Before I jump into Curves, I feel quite sure many of you will want to read a few more quilt stories in a wonderful blog post by Krista Moser. Last week I shared the stories of a few quilts I saw at a recent show (click here for that post). Afterwards I received an email from Karen linking me to an article entitled “Who’s that Girl” (thanks Karen!). In it Krista has photos of some amazing historical quilts and a bit about their makers. Please click here to read the stories in Krista’s post.
And now watch out, there are
This was the “big” challenge theme in our ThreadBenders group this year, and here are the rules:
“Each participant may use any technique they desire to construct a 36″ x 36″ square quilt with abstract curves and NO straight lines. The quilting may include straight lines, and striped fabrics are ok.
Quilt shouldn’t represent an object or scene – strictly abstract.
Any fabrics/colors may be used. Plus – we will each purchase a yard of the same green fabric. This fabric must be used as a 1/2″ finished binding on the front of the quilt. Some of the lime green fabric must be used in the quilt itself also. The amount is up to the artist.“
We had our big reveal meeting recently and the quilts are delightful! I’m so impressed with this group. We are fairly new and most of those who joined 7 years ago were not even sure if they were art quilters. But, with our big win at AQS Grand Rapids last year, we’ve come a long way – and we’re having fun too!
To visit our site and see all the Curves Ahead quilts please click here.
As usual, I’d like to share my quilt, and the journey it took me on. I started by coming up with a color palette ~ Citrus Splash seemed like a good choice considering the binding had to be lime green. So I dug through my stash for oranges and yellows to join the fun.
Next, I did a web search and found an image that was very curvy, and very joyful. I purchased the rights to use the image as my inspiration, and I was off and running:
I simplified a few of the curves and knew I was going to remove a bunch of circles. Then I had the entire pattern printed out at 36″ x 36″.
As I often do, I chose my repliqué technique to do the hard work. I pinned the white background fabric to the back of my pattern and stitched down the center of a few of the heavy black curves to anchor the background to the pattern. Then I placed the wrong side of the appropriate citrus colored fabric in place on the right side of the background, pinned it in place, and straight stitched along both sides of that black area.
Next I flipped it over and trimmed away the excess fabric.
And satin stitched over the raw edges.
That was fun. But how to make all those circles? I certainly wasn’t going to satin stitch around each one. Time to pull out the Scan and Cut™ and fuse some fabric pieces, wrong sides together. My circles ranged from 3/8″ to 3″, and it was a blast playing with this great tool.
Since the circles were backed, it would be pretty simple to stitch them onto a finished base quilt. So I quilted the whole thing in the background with long curving lines. I like to do what I call “airplane” quilting on these types of lines. Please let me explain.

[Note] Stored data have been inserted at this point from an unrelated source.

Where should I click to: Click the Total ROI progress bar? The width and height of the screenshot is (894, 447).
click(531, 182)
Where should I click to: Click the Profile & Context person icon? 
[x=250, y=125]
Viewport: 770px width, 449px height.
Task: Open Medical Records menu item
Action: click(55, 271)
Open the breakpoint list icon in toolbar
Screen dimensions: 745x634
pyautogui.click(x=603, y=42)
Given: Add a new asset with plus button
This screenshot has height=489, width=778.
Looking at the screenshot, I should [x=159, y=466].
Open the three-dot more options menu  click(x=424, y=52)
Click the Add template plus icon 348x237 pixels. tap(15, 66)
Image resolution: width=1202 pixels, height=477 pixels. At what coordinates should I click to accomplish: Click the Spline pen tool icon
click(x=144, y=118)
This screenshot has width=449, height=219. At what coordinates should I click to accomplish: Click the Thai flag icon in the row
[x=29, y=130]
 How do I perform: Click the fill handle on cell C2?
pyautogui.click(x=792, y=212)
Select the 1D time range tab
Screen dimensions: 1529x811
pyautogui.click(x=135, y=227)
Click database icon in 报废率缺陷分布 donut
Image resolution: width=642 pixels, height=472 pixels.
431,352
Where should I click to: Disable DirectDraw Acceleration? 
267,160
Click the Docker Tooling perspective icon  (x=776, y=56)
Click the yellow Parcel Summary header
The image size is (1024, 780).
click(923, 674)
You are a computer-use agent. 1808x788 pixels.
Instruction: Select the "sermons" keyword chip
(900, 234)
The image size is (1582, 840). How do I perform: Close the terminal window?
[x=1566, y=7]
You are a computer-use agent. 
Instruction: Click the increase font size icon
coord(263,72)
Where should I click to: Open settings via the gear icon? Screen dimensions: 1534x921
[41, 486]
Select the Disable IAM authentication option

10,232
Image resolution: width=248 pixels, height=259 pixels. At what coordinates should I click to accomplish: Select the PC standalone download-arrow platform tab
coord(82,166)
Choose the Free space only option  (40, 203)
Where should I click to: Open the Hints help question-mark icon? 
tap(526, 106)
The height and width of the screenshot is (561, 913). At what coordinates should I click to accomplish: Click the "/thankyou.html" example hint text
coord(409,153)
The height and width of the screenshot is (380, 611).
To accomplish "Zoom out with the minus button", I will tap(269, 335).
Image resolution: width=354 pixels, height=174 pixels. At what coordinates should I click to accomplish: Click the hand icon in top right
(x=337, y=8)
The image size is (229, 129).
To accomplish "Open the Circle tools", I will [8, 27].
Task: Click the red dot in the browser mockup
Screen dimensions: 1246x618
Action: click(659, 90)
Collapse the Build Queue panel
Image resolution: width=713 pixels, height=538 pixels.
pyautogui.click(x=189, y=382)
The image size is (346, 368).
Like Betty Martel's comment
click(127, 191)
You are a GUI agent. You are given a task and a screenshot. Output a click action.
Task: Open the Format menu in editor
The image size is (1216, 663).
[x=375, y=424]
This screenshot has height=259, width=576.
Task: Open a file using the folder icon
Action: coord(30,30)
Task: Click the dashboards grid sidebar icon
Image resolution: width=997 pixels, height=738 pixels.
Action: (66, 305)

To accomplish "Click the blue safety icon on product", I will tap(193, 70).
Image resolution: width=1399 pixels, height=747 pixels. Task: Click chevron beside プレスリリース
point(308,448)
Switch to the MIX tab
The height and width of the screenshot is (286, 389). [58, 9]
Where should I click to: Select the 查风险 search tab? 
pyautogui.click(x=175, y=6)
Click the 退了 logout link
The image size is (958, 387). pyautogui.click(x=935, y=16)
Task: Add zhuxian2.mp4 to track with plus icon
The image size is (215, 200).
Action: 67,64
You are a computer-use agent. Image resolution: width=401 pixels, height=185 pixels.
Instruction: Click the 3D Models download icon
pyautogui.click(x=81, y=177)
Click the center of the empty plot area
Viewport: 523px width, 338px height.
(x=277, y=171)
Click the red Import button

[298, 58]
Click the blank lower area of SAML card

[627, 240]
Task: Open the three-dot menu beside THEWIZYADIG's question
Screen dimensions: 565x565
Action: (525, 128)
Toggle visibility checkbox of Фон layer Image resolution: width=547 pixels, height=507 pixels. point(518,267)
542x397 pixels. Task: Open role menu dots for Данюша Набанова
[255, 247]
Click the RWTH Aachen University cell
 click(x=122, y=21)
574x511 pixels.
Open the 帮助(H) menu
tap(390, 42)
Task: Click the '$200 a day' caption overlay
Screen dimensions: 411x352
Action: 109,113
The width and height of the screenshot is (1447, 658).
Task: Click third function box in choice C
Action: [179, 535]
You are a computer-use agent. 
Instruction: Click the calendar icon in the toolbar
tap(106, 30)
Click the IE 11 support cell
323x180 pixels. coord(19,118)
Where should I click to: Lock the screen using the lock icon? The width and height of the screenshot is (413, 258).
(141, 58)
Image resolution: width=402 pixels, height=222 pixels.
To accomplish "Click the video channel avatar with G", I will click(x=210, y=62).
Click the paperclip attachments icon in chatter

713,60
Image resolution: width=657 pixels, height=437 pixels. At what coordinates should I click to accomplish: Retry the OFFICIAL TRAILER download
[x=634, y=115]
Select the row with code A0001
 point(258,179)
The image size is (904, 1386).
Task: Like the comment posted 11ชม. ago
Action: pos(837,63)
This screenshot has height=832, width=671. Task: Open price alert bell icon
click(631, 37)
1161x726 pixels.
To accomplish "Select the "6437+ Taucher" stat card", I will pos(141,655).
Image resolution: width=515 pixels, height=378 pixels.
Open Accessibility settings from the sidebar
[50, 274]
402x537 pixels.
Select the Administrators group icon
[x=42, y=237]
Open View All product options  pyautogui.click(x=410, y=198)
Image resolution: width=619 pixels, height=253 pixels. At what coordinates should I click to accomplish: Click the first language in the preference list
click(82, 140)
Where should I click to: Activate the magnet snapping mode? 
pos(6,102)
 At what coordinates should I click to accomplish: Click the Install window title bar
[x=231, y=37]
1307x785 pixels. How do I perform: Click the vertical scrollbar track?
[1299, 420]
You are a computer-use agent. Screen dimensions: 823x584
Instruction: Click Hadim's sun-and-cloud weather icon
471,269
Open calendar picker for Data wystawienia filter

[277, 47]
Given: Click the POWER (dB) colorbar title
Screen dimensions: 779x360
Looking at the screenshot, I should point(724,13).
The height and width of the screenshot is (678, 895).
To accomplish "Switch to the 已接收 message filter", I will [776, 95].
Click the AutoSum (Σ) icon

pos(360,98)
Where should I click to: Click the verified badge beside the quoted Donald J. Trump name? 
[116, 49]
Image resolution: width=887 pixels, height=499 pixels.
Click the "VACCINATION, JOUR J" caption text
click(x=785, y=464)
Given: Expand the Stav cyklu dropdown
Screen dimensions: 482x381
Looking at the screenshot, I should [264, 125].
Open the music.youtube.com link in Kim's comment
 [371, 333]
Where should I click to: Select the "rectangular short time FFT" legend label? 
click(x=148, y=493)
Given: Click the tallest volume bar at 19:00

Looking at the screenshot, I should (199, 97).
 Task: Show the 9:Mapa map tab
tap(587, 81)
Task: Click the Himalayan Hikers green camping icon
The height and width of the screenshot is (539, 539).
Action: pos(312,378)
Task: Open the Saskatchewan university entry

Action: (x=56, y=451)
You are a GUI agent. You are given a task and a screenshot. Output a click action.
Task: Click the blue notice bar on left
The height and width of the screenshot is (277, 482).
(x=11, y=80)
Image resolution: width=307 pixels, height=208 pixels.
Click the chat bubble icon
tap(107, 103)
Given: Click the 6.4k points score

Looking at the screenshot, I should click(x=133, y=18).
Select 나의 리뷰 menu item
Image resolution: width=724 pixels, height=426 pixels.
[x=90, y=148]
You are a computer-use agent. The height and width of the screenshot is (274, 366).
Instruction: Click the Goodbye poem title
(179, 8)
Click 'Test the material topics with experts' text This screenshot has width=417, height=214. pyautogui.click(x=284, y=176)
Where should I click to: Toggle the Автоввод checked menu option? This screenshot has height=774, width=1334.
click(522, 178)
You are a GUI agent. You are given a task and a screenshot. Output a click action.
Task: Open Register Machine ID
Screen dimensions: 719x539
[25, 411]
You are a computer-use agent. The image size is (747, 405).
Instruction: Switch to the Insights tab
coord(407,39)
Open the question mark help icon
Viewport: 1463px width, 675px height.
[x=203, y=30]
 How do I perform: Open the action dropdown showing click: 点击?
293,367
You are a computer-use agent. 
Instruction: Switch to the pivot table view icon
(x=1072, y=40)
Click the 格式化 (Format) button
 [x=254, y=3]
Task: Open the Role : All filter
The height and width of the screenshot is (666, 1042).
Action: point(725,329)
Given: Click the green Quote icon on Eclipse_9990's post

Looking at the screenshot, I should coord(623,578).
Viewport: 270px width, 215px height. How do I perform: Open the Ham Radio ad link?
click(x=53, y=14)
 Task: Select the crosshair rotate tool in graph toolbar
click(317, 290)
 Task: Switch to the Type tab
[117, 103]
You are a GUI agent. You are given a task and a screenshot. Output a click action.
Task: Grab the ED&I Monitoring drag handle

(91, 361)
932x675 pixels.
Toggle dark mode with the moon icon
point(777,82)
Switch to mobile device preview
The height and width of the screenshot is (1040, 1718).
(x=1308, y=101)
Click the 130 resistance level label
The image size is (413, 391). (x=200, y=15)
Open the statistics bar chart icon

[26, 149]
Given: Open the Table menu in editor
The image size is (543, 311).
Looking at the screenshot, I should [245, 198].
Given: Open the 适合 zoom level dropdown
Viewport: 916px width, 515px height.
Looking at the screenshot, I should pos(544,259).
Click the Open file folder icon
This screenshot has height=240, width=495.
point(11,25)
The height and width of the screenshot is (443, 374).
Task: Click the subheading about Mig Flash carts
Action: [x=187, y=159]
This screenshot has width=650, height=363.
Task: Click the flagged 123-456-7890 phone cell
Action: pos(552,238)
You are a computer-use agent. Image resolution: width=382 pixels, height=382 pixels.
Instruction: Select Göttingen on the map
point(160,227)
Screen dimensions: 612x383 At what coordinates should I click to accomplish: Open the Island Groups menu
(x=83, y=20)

I prefer to do long lines like these with a walking foot and feed dogs. The problem is I tend to want to position my hands close to the needle and try to show the machine how to do it. This seldom works well and puckers are the result. Instead I’ve discovered that if I sit back and grasp the quilt out and to the sides, allowing the feed dogs to do what they’re good at, I get much better results.
Once quilted the required green binding went on.
Now, what design would be best for anchoring all 86 circles in place? I made a small sample and tried out an asterisk, a spiral, and a 5 petaled posey. My granddaughter Hanna said the posey made it look like a citrus fruit cut in half. It was also the most fun to stitch (even the 3/8″ ones), so that design won.
I pinned the circles wherever I felt like it, and finally decided when enough was enough.
Once they were stitched in place ~ the quilt was done!
The entire challenge is a delight for the eyes. If you haven’t visited the ThreadBenders site yet, I’ll repeat the link: click here.
Plus… our curvy quilts will be exhibited at the Crazy Quilters Quilt Guild Show on April 1st & 2nd in Mukwonago, WI. For all the details click here!
Mary Margaret Wacker says
Beautiful! I made something similar a couple years ago but tried to iron on/glue on the circles and trust that the quilting would keep them in place. Mixed success but I loved how it looked!
Karen Moore says
So happy they are going to be at our quilt show!! Looking forward to seeing all of them.